The projections indicated that at least 45,000 people could be directly affected by the cyclone in Madagascar, according to the UN Office for the Coordination of Humanitarian Affairs (OCHA).

According to OCHA, Dikeledi could reach the Mozambique Channel this Sunday and heavy rain is expected to cause flooding, strong winds and rough sea conditions in the Comoros Islands and Mozambique.

Last month, the cyclone Chido It caused at least 120 deaths and almost 690,000 affected as it passed through northern Mozambique.

Chido also caused at least 13 deaths in neighboring Malawi, after devastating the French archipelago of Mayotte, claiming the lives of at least 39 people and injuring around 2,500.

Southeast Africa usually endures an annual tropical storm season that lasts from October to April and sometimes causes numerous deaths and extensive material damage.

Between February and March 2023, Freddy, the longest cyclone on record, killed more than 1,200 people in Malawi and almost 200 in Mozambique.

It also affected more than 1.7 million people in those and other areas of the region such as Zimbabwe, Mauritius, Madagascar or French Réunion.

Mud torrents in Mayotte

Meanwhile, more than 14,500 people are taking refuge in the 79 emergency centers set up in the French overseas territory of Mayotte, the archipelago located between Madagascar and the southeast coast of continental Africa, after the arrival this past morning of the tropical storm ‘Dikeledi’.

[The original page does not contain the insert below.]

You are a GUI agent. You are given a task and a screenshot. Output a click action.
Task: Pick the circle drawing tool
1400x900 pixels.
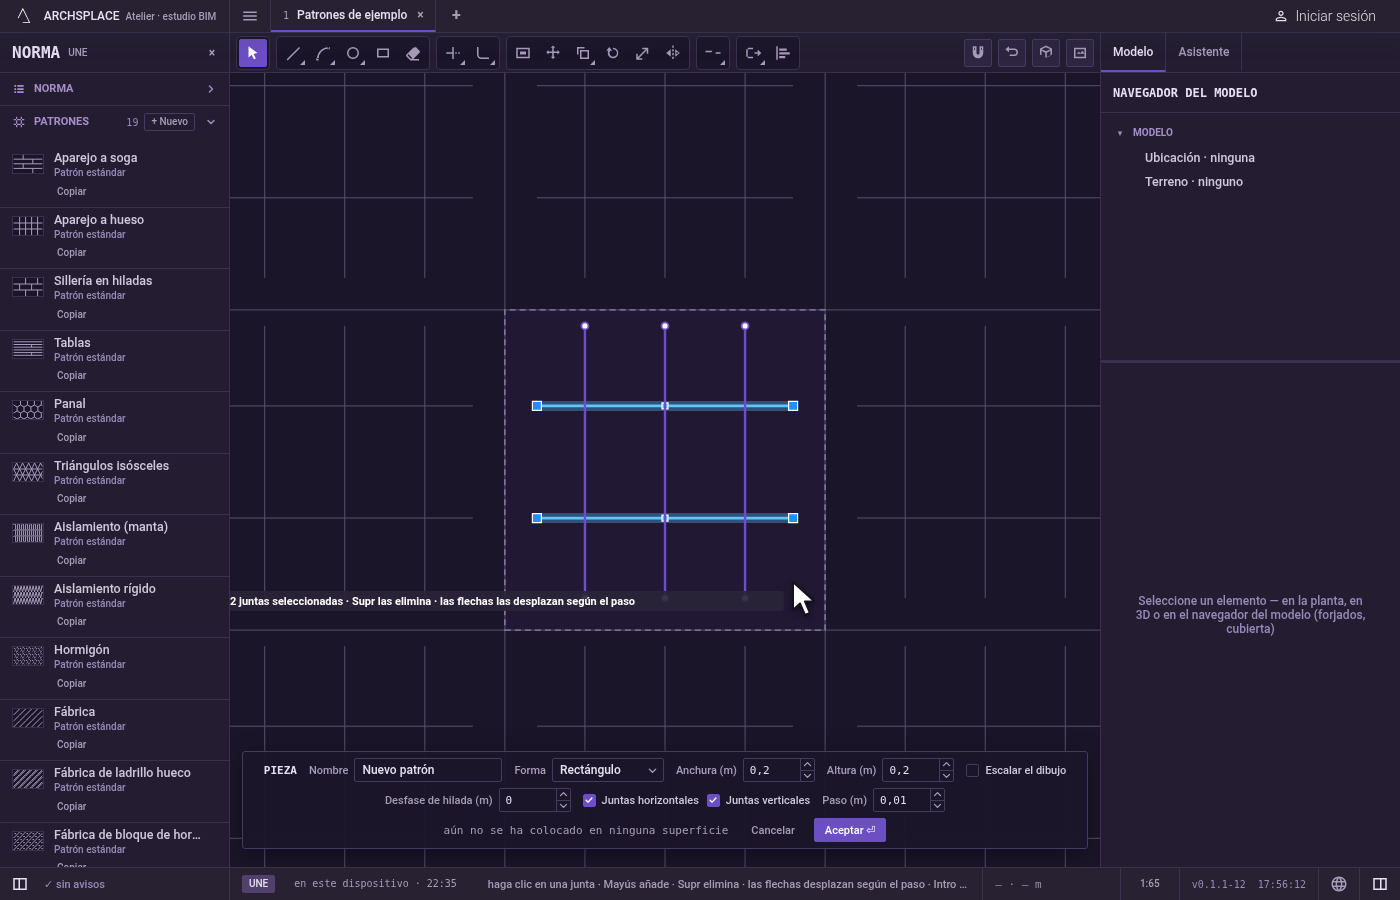pyautogui.click(x=353, y=53)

The torrential rains accompanying the storm system have caused torrents of mud that are crossing at full speed the main roads of the towns in the south of the archipelago, although at the moment without victims to regret, according to local sources of the France Info chain, but towns like Mbouini “are again completely devastated” having been left very weakened by the passage, at the end of last year, of the catastrophic cyclone ‘Chido’.

In fact, the aftermath of the cyclone have represented an obstacle in the evacuation and protection tasks of the population because many of the shelters ended up seriously damaged by ‘Chido’, which has forced the municipalities to overload the reception centers due to the lack of space.

The ‘Chido’ left almost 40 dead and more than 5,500 injured in its wake for a territory that has been completely devastated by winds that reached 230 kilometers per hour.